By Adria Carpenter
Ryan Mattke, the Map and Geospatial Information Librarian at the University of Minnesota Libraries, will be one of the newest members of the National Geospatial Advisory Committee (NGAC) in the U.S. Department of the Interior.
“It’s a big deal for me and for the University of Minnesota Libraries,” he said. “I am really excited.”
The NGAC, created by the Federal Geographic Data Committee in 2008 and reauthorized under the Geospatial Data Act of 2018, helps manage federal geospatial programs and develop a national spatial data infrastructure.
Mattke came to the University from Green Bay, Wisconsin to study creative writing and poetry. He became an undergraduate student worker in 2003 and soon joined the staff as a fulltime employee.
“I expected to stay for a couple of years and find something else, but I really enjoyed working in libraries,” Mattke said.
Since 2010, Mattke has been the head of the John R. Borchert Map Library, which houses over 600,000 items including 250,000 maps and 370,000 aerial photographs. He’s also the subject liaison to the Department of Geography, Environment and Society.
Place and Space
Geospatial data touches every aspect of our lives. Everything from food insecurity initiatives to urban planning uses geospatial data. Metro Transit, for example, uses it to create and operate its routes in the Twin Cities.
“Anything that’s related to place and space uses geospatial data,” he said. “It allows for the integration of diverse information from multiple sources, which supports academic research, as well as decision-making processes at all levels of government.”
Geospatial data also affects the economy. Mattke likes to use coffee shops as his classroom example. To find the best location for a new coffee shop, an entrepreneur could create a map of all current coffee shops overlayed with a layer of median household income and marketing data.

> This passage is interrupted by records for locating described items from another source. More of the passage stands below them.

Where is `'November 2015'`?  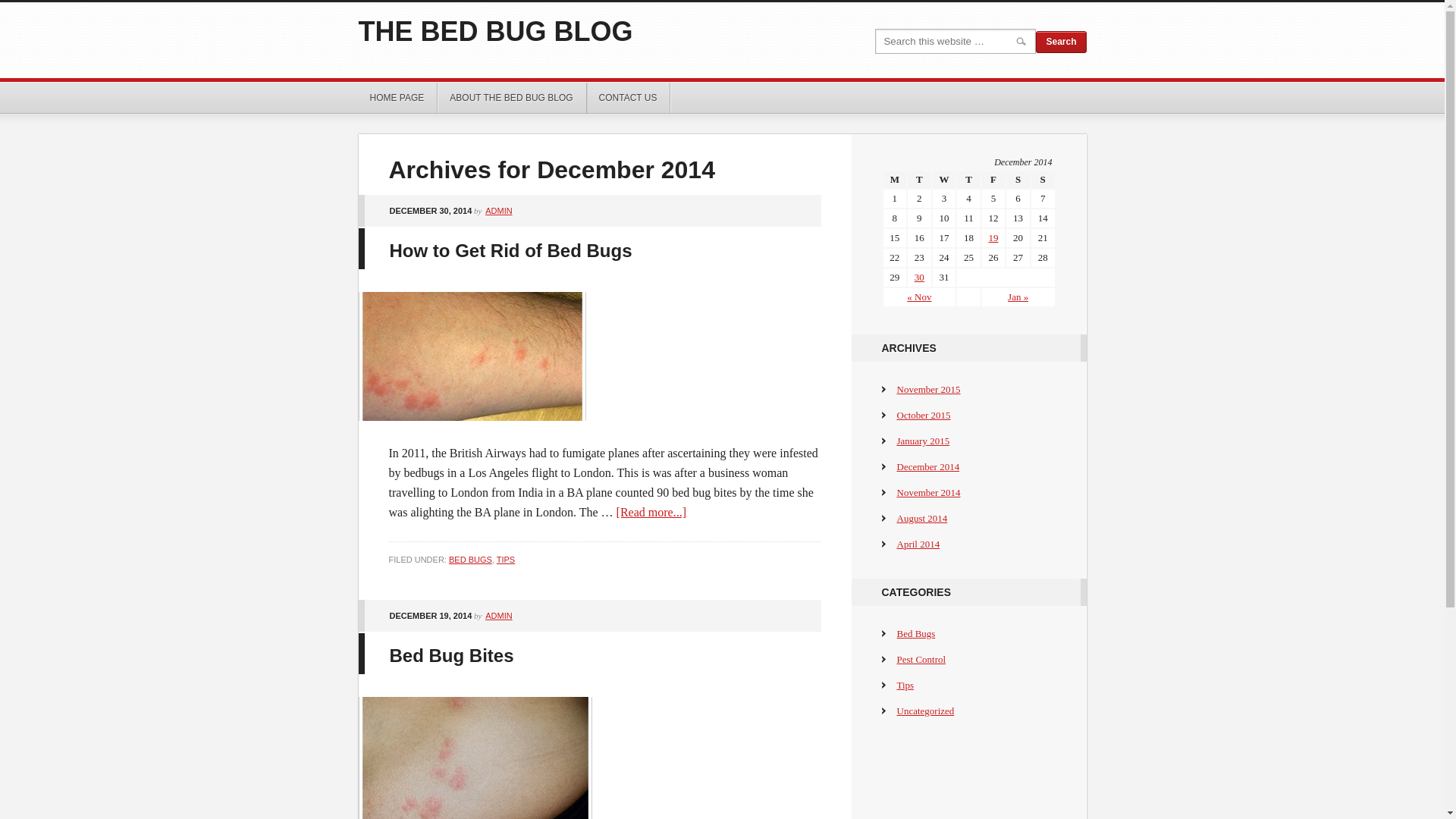 'November 2015' is located at coordinates (927, 388).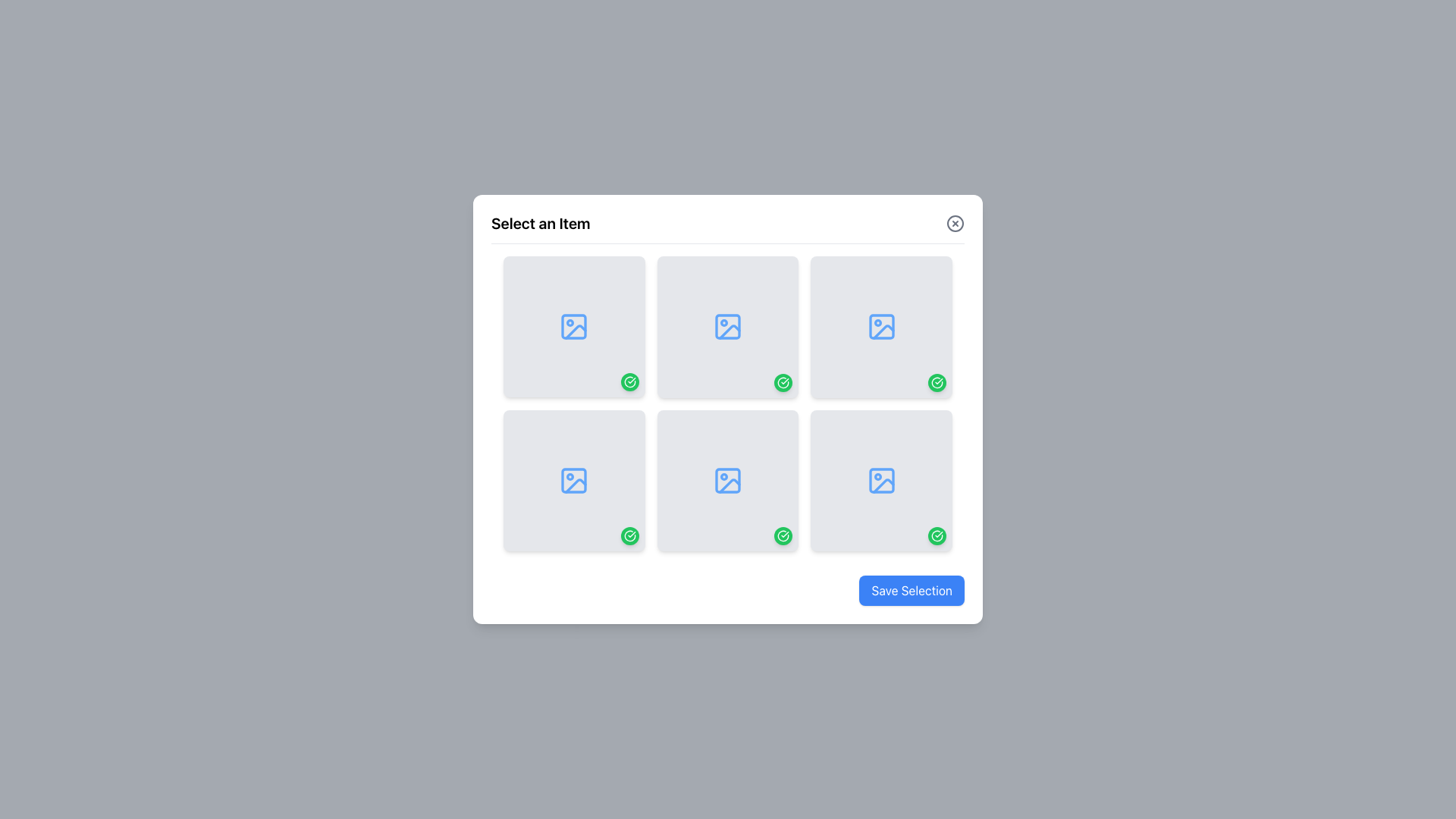 Image resolution: width=1456 pixels, height=819 pixels. Describe the element at coordinates (783, 381) in the screenshot. I see `the state of the confirmation icon located in the bottom-right corner of the middle cell in the second row of a 3x2 grid layout` at that location.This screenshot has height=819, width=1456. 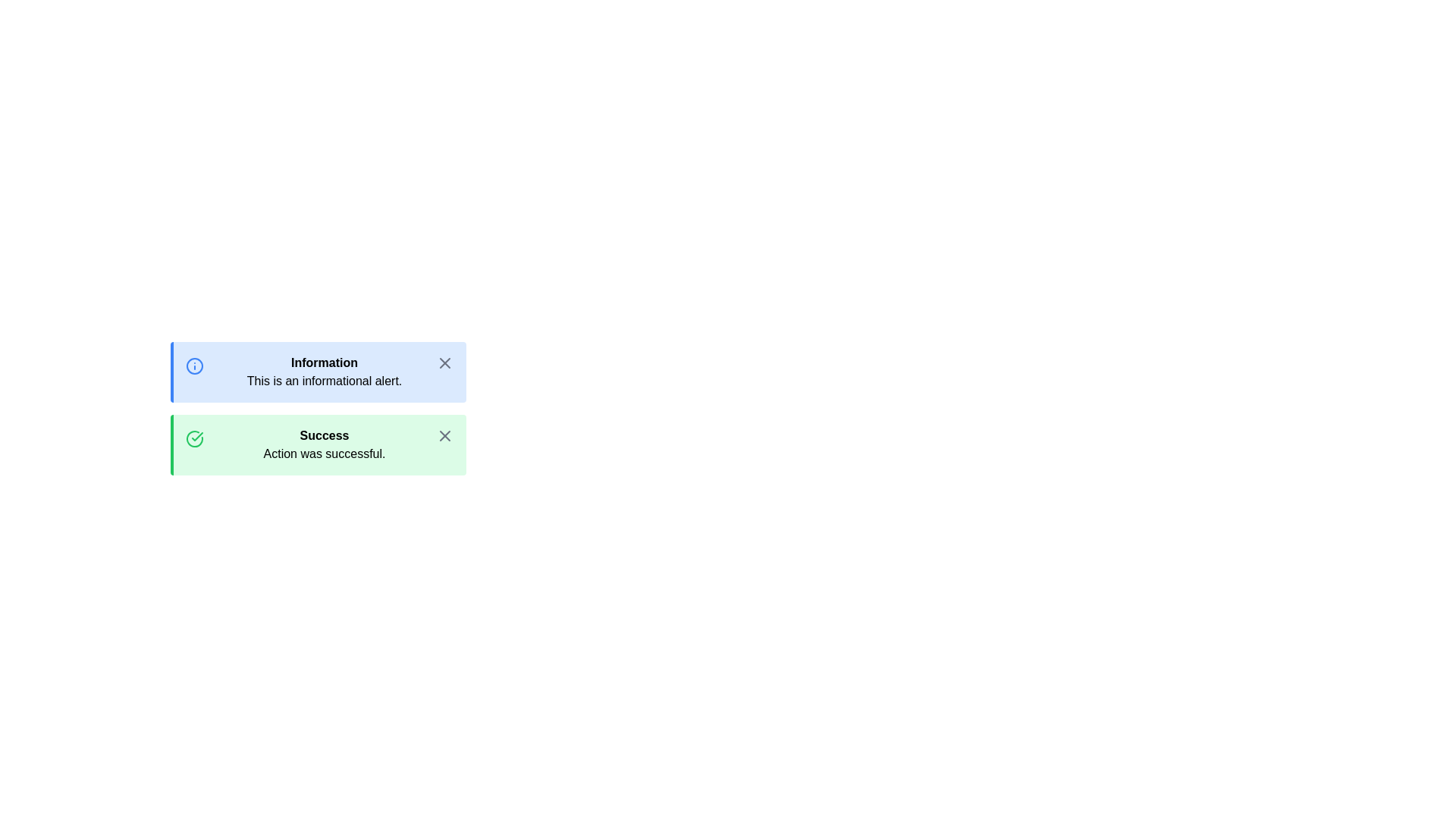 I want to click on the Close Button, an 'X' icon located in the top-right corner of the blue alert box, so click(x=444, y=362).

“You might look for spaces where there’s people that spend money on coffee, but there’s a low incidence of coffee shops in that area. And then maybe you’d locate there,” he said.
A novel approach
Mattke has a slightly different approach to the geospatial realm, which is often focused on technology and computer science, since he originally came from a humanities background. In 2016, he co-founded the Mapping Prejudice project, alongside Kirsten Delegard and several others, that sought to map racially restrictive deed covenants in Hennepin and Ramsey counties.
The project findings helped influence the City of Minneapolis zoning code revisions, and in 2018, the city banned single-family residential zones in every neighborhood. These zones were created in the 20th century and helped reinforce housing segregation, by restricting where people could live and what kind of people could live there.
Black and immigrant families were not permitted to live in some areas, either because they were denied loans via redlining, or were not permitted to buy homes because of racial covenants. Instead, these families were corralled into areas with low property values, which prevented them from amassing wealth through homeownership or forced them to rent.
Replacing single-family housing citywide with “missing middle” housing, like duplexes and triplexes, give people more affordable options and consequently helps breakdown legacy housing segregation.
Building a geospatial future
As the project lead for the Big Ten Academic Alliance Geospatial Information Network, Mattke is already prepared in developing and managing geospatial infrastructure.
The BTAA-GIN, created in 2016, connects scholars from Big Ten campuses to geospatial resources by creating and aggregating metadata, digitizing records and data sets, and developing open-source geospatial software. The network spans 14 institutions across 11 states, managed by a rotating staff of 25 librarians and specialists.
Mattke was first nominated to the NGAC in 2019 and has been waiting for his turn to serve on the committee. When the call finally came, it was a mixture of “excitement and relief.”
“I’m excited to bring an academic, but especially an academic library perspective to the NGAC,” he said. “Overall, the committee’s very focused on government and on public private partnerships, but I think there’s room for more of a focus on research, with an emphasis on archiving and preservation of data for long-term use.”
The University Libraries has paper maps from 500 years ago that are still readable today, he explained, but digital geospatial data may not be readable in the future, as outdated software gets replaced.
“Libraries do a lot of thinking around archiving and preservation,” he said. “So, I think that’s a perspective I can bring.”
Mattke believes it’s important to preserve geospatial information, so the next generation can use that foundational knowledge to make effective decisions that will shape our future.
Mattke will serve on the NGAC for the next three years, meeting three to four times a year at Washington D.C. But in the meantime, you can find Mattke in the sub-basement of the Wilson Library, making maps and quietly changing the country.